Where did hamburgers come from?

I’m not asking about the origins of the word, though. Someone apparently picked the city “Hamburg” (Germany or NY, depending upon your account) for a meat-loafy type of dish. That’s not the question.

When did the concept of grinding up beef into a shape that would neatly fit between two pieces of bread, and calling that a “hamburger” come from. It’s just a little bit removed from the original “Hamburg steak.”

From http://www.geocities.com/SouthBeach/4195/words.htm

So it appears that the hamburger sandwich became the most common way to serve it, so they just dropped the “sandwich” bit from the name.

Is this what you mean, or do you mean why ground up beef into that shape at all? I guess the answer to that would be just that it’s easy to cook that way.

They still eat something called a frikadellen which is pretty much what we would call a hamburger patty, sans bun, in Germany. The word hamburger is mainly found in American style fast food restaurants. Memories of frikadellen may have been the inspiration for those upstate New Yorkers in the early 1900s, but that is pure conjecture on my part.

Sorry I don’t have a site as a cite, but I remember seeing a history show on Discovery/History/TLC a few years ago that mentioned the ancient Romans had a recipe for what we today would call a hamburger.

(I realize you’re looking for the specific point at which Hamburg Steak became Hamburger, but since I wrote this before realizing you didn’t want the full history of it I’m going to include everything anyway)

Most “food-historians” (including Charles Panati I think) trace the origin of the hamburger back to the Mongolians. Apparently, the Mongolians loved to eat raw steak. When they would go out on horseback, they would take strips of the raw meat and place it under the saddles of their horses to tenderize it and then mix it with (unpasteurized) milk, which eventually evolved into steak tartare.

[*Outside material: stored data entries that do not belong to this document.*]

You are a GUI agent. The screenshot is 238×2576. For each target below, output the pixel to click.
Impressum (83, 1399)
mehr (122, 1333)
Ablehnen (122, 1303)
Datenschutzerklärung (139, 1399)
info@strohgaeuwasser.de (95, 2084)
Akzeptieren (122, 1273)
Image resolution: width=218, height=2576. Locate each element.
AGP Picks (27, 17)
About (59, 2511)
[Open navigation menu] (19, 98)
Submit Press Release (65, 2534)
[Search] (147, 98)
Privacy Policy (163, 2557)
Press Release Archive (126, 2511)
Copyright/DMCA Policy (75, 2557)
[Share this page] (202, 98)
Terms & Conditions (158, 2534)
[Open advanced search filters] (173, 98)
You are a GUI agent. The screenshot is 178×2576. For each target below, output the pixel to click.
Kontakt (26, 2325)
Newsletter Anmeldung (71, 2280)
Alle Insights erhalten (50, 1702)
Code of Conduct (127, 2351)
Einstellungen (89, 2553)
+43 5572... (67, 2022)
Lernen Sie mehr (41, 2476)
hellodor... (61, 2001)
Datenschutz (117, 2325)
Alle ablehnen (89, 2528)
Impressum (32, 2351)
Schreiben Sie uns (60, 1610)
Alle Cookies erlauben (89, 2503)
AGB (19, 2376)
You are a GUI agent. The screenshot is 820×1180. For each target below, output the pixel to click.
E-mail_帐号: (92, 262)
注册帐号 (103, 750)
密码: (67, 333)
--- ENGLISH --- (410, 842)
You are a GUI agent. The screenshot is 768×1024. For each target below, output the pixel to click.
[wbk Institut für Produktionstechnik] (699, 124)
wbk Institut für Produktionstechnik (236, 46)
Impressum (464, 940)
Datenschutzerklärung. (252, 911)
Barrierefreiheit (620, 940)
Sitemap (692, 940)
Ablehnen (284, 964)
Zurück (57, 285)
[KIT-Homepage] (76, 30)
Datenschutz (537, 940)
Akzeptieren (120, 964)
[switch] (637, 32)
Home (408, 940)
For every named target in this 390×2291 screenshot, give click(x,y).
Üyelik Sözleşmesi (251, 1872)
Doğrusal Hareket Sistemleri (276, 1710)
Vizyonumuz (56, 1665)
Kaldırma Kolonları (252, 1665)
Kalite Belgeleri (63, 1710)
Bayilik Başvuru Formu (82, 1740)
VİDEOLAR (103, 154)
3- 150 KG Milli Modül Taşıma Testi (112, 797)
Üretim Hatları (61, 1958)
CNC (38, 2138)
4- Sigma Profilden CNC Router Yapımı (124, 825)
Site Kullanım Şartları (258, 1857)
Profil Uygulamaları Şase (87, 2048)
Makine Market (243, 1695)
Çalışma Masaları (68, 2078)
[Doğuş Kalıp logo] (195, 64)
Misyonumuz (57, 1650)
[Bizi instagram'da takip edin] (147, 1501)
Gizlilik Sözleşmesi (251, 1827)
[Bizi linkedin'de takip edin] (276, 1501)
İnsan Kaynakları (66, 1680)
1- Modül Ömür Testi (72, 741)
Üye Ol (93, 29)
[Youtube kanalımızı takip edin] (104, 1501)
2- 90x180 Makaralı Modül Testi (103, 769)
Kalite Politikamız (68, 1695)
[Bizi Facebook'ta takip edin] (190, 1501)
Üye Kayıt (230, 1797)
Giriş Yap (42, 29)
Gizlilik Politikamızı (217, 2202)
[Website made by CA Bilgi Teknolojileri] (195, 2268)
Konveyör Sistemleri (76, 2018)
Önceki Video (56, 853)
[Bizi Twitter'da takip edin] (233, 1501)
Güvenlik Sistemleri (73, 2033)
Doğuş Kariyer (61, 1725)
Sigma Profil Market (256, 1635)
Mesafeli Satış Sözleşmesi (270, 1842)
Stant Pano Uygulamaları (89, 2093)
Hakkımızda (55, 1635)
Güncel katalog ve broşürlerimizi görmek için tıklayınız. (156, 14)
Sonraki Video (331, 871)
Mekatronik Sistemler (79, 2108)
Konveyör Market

I’m a little unclear on this, but apparently the Germans (or I guess Prussians at this point) picked up on this and by the mid-1800’s they had the tradition of “Hamburg Steak” which was a chopped filet that was served raw. In the 1880’s, German immigrants brought this recipe to America.

At this point, there is a disagreement. Some historians say that in 1885, a man in Wisconsin, Charlie Nagreen, invented the hamburger and introduced it at a county fair. Others say Frank Menches, from Ohio, invented the hamburger when he replaced pork meat with ground beef in his sausages.

Charles Panati says the first “true” hamburger appeared in 1904 at the World’s Fair in St. Louis, and this seems to be the general consensus. This hamburger had ground beef placed between two slices of bread and was called a “Hamburger.” Then, about 15 years later, Edgar Ingram and Walter Anderson began a business that would develop into White Castle, and would spread the hamburger all across America.
(also, since Hamburg Steak was originally made in Hamburg Germany, i think it comes from that and not NY)

So 99% of our fast food (hamburgers and pizzas) originated in the same place. :smiley:

As far as commercial sandwiches are concerned they originated at the St. Louis World’s Fair.
I think Dex proved that pizza as we know it is American.

This popped up on BBC2’s “What the Romans did for us” just last night. Recipe involved ground beef, corn kernels, the ubiquitous Roman fish sauce known as garum, and, um, some sort of binding agent, a liquid whose name I didn’t catch. (Any other BritDopers out there Adam Hart-Davis fans?) Put in frying pan, serve in a bun. Looked quite appetizing, unless you happen to know (as I do) how garum was made…

Garum is, I have been told, a direct ancestor to Worcestershire sauce, which IMO is a must on every civilised table. :smiley:

I think it was John Burke’s ‘Connections’ that showed this. Not all Roman apartments had cooking areas, so people had to eat almost all of their meals at stands. I remember it as pinon nuts, ground meat, ???, cooked and slapped together between two pieces of bread…

-Tcat

errr…or was that James Burke?

Well, that’s 2000 years of progress for you… I think they treat the anchovies differently in Worcestershire sauce; or rather, I hope they do.

Tomcat: You’re right. That’s where I saw it. (I think it’s James Burke.)